Multiplex immunohistochemistry (mIHC) permits the labeling of six or more distinct cell types within a single histologic tissue section. The classification of each cell type requires detection of uniquely colored chromogens localized to cells expressing biomarkers of interest. The most comprehensive and reproducible method to evaluate such slides is to employ digital pathology and image analysis pipelines to whole-slide images (WSIs). Our suite of deep learning tools quantitatively evaluates the expression of six biomarkers in mIHC WSIs. These methods address the current lack of readily available methods to evaluate more than four biomarkers and circumvent the need for specialized instrumentation to spectrally separate different colors. The use case application for our methods is a study that investigates tumor immune interactions in pancreatic ductal adenocarcinoma (PDAC) with a customized mIHC panel.

Methods

Six different colored chromogens were utilized to label T-cells (CD3, CD4, CD8), B-cells (CD20), macrophages (CD16), and tumor cells (K17) in formalin-fixed paraffin-embedded (FFPE) PDAC tissue sections. We leveraged pathologist annotations to develop complementary deep learning-based methods: (1) ColorAE is a deep autoencoder which segments stained objects based on color; (2) U-Net is a convolutional neural network (CNN) trained to segment cells based on color, texture and shape; and (3) ensemble methods that employ both ColorAE and U-Net, collectively referred to as ColorAE:U-Net. We assessed the performance of our methods using: structural similarity and DICE score to evaluate segmentation results of ColorAE against traditional color deconvolution; F1 score, sensitivity, positive predictive value, and DICE score to evaluate the predictions from ColorAE, U-Net, and ColorAE:U-Net ensemble methods against pathologist-generated ground truth.
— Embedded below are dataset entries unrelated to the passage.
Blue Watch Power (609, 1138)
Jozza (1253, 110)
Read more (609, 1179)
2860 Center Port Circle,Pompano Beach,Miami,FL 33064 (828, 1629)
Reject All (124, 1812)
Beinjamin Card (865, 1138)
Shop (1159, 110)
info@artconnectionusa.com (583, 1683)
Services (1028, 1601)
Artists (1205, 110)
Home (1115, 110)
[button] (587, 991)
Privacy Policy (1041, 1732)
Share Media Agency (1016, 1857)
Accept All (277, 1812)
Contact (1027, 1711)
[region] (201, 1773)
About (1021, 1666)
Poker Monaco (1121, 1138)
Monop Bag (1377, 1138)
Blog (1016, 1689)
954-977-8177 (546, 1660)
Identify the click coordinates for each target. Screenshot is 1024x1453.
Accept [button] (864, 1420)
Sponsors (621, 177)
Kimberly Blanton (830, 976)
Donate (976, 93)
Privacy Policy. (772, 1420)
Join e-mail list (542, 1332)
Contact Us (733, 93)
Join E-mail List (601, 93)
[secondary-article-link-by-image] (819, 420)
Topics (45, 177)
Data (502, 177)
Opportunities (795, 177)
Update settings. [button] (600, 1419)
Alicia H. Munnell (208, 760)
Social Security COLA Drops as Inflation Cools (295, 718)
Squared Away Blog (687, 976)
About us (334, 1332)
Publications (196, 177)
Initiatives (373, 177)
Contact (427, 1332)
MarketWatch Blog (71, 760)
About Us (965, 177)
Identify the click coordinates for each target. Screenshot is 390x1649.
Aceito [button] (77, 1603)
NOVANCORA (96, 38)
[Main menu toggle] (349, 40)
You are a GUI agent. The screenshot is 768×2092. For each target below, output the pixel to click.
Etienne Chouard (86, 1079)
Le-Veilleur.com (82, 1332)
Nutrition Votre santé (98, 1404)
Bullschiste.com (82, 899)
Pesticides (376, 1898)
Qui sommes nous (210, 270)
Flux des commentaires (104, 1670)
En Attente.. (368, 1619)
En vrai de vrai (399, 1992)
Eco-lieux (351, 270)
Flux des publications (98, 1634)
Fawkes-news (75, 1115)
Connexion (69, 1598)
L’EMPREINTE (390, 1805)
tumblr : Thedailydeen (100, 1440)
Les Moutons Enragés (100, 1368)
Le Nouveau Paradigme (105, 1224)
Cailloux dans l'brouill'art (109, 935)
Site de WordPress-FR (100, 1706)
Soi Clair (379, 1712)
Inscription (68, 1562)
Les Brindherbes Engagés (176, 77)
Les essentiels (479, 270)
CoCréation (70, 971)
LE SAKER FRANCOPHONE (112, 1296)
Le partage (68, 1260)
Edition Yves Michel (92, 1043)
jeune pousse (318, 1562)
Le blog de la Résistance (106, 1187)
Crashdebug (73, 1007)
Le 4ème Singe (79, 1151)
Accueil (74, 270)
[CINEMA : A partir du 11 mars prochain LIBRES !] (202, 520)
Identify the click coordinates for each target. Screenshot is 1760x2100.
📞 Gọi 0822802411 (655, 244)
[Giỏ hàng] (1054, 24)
We then used prediction results for spatial analysis (nearest neighbor).

Results

We observed that (1) the performance of ColorAE is comparable to traditional color deconvolution for single-stain IHC images (note: traditional color deconvolution cannot be used for mIHC); (2) ColorAE and U-Net are complementary methods that detect six different classes of cells with comparable performance; (3) combinations of ColorAE and U-Net in ensemble methods outperform ColorAE and U-Net alone; and (4) ColorAE:U-Net ensemble methods can be employed for detailed analysis of the tumor microenvironment (TME).

Summary

We developed a suite of scalable deep learning methods to analyze 6 distinctly labeled cell populations in mIHC WSIs. We evaluated our methods and found that they reliably detected and classified cells in the PDAC tumor microenvironment. We also utilized the ColorAE:U-Net ensemble method to analyze 3 mIHC WSIs with nearest neighbor spatial analysis. We demonstrate a proof of concept that these methods can be employed to quantitatively describe the spatial distribution of immune cells within the tumor microenvironment. These complementary deep learning methods are readily deployable for use in clinical research studies.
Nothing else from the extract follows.